I counted how many stitches I need to go up from the center, and stitched the guideline in until I reached that spot. Then I stopped. I left the excess just hanging there. I then went back to the center and did the same thing from the center toward the bottom. I had begun stitching in the center with the middle of the thread, for this purpose. The photo above shows the finished center line, going vertically.
A close-up of the stitching process, over 6 and under 4:
The reason you go over 6 and under 4 is because you want your grid blocks to be 10×10, to match your chart. 6+4=10. When you start gridding the fabric in the other direction, the lines will intersect exactly in the middle of the long top lines. You will have a perfect cross shape – your top line of 6 stitches will now be split in half, making 3 stitches on all 4 sides.

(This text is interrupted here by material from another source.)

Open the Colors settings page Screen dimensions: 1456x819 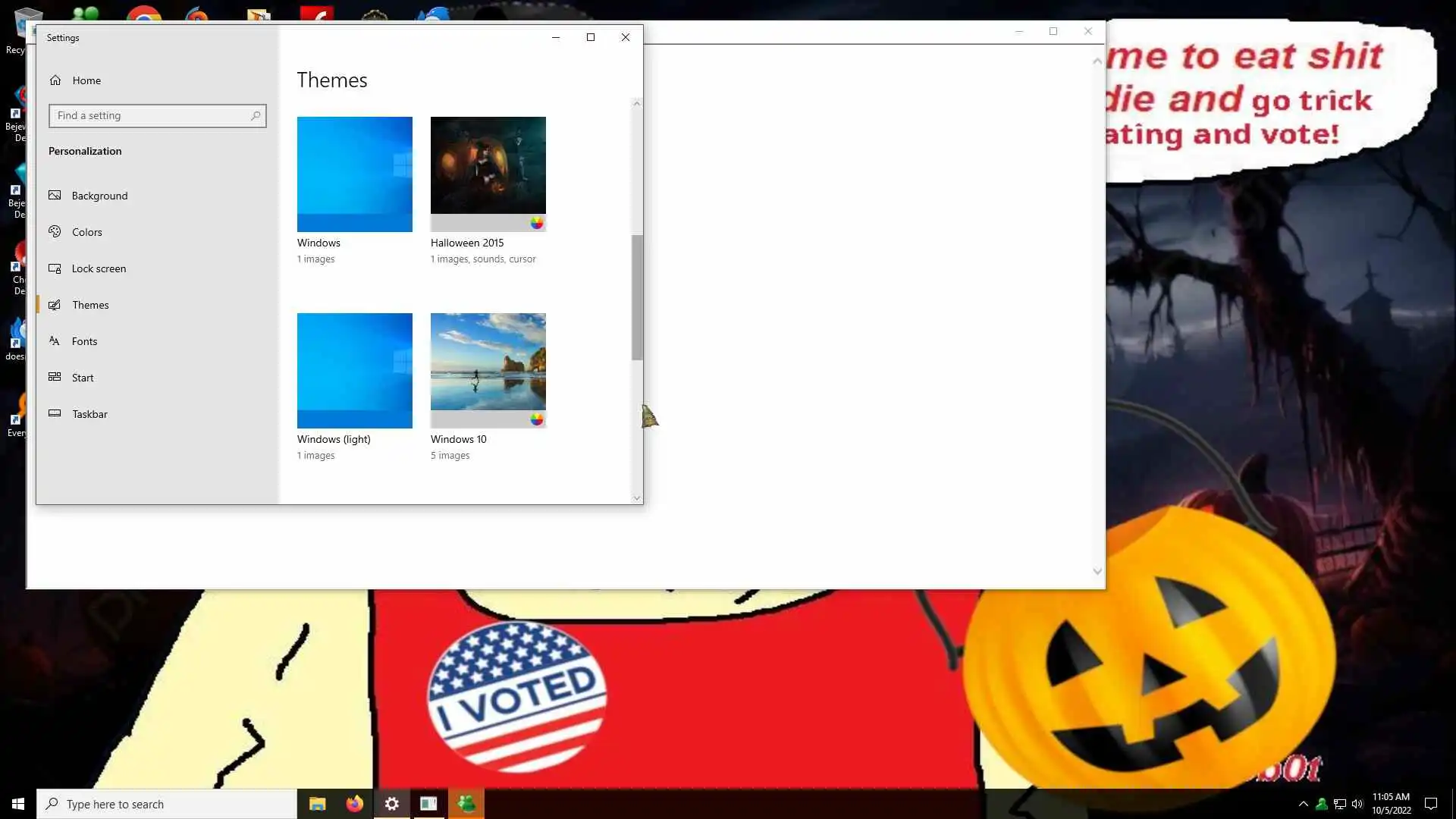[86, 232]
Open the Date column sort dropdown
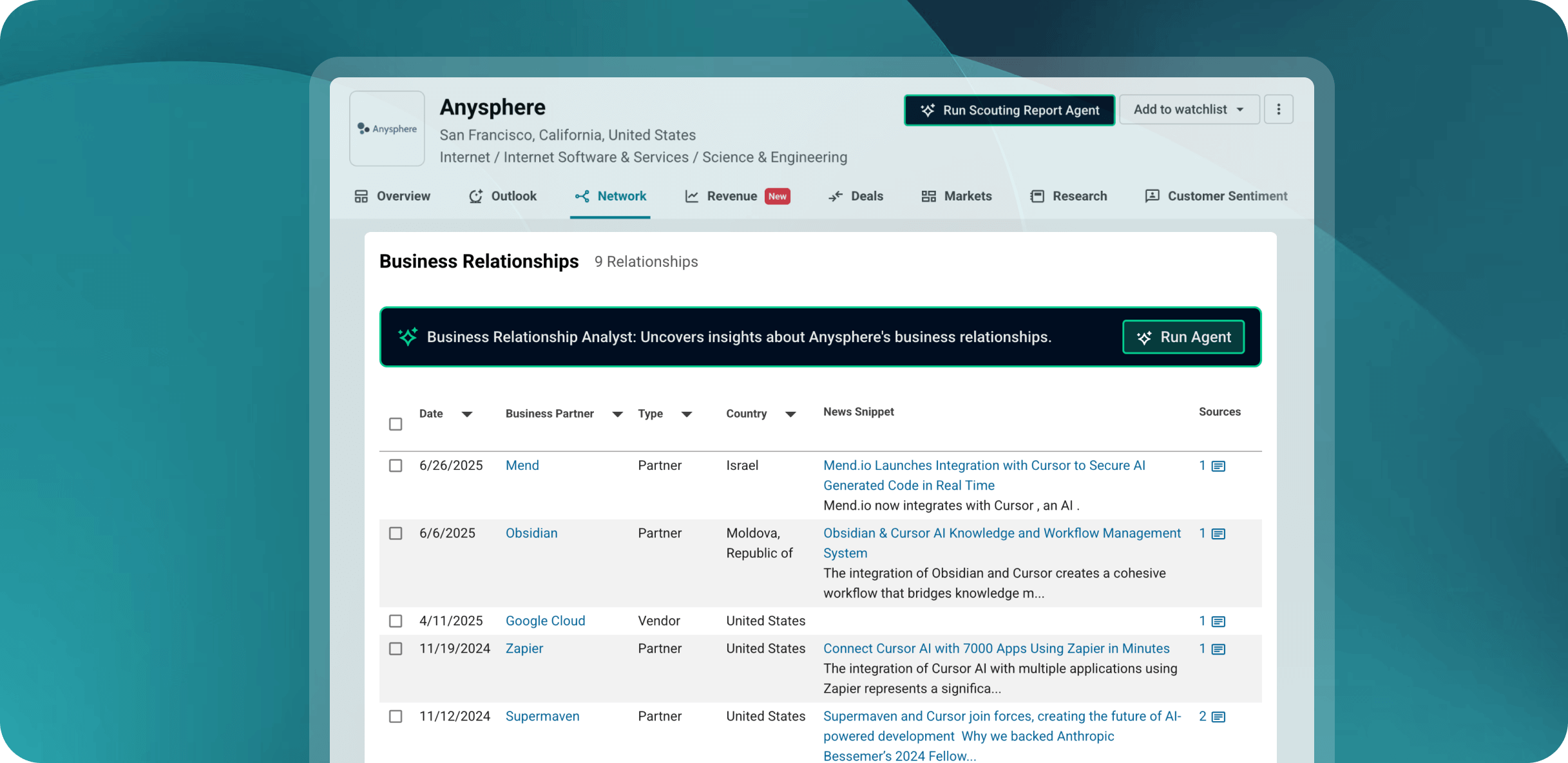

After stitching the center vertical line, do the center horizontal line. In the photo below, you can see that I have now stitched both the vertical and horizontal center lines. I have also stitched 3 additional vertical lines. Cut your thread so that you get enough for about 3 runs of the fabric, and that way you don’t have to start a new thread for each line. (If your project is small, do even more than 3 runs.) Simply let the thread loop at the top and bottom and count over 10 stitches to begin the next row. If you have counted correctly, you will get a perfect cross when you reach the center, as you can see here. You no longer need to count over 6 and under 4 after you have done a few rows. Your eyes can see where to enter the needle into the fabric. When you do all of the vertical rows on one side of the center, start over again from the center and work in the other direction. When this is complete, do your horizontal rows. The horizontal rows will require even less counting, because you are simply weaving your thread in to complete the crosses.
After you have done all of the rows, it should look something like this:
Don’t worry about all of those “tails” at the ends. We will knot them later so they don’t come undone. Or, just leave them – they will be safe when the fabric is rolled up onto the scroll frame.
Here is what the fabric looks like after all of the rows have been stitched going in one direction, and two rows have been done in the other. (My fabric was actually turned sideways when I took this, as I did all of the vertical rows first, then started on the horizontal. Oops!)
This is a time consuming process. I wouldn’t be surprised if it takes me several hours to grid this project. But I think it will save much more time than that in the end. Now, for a break!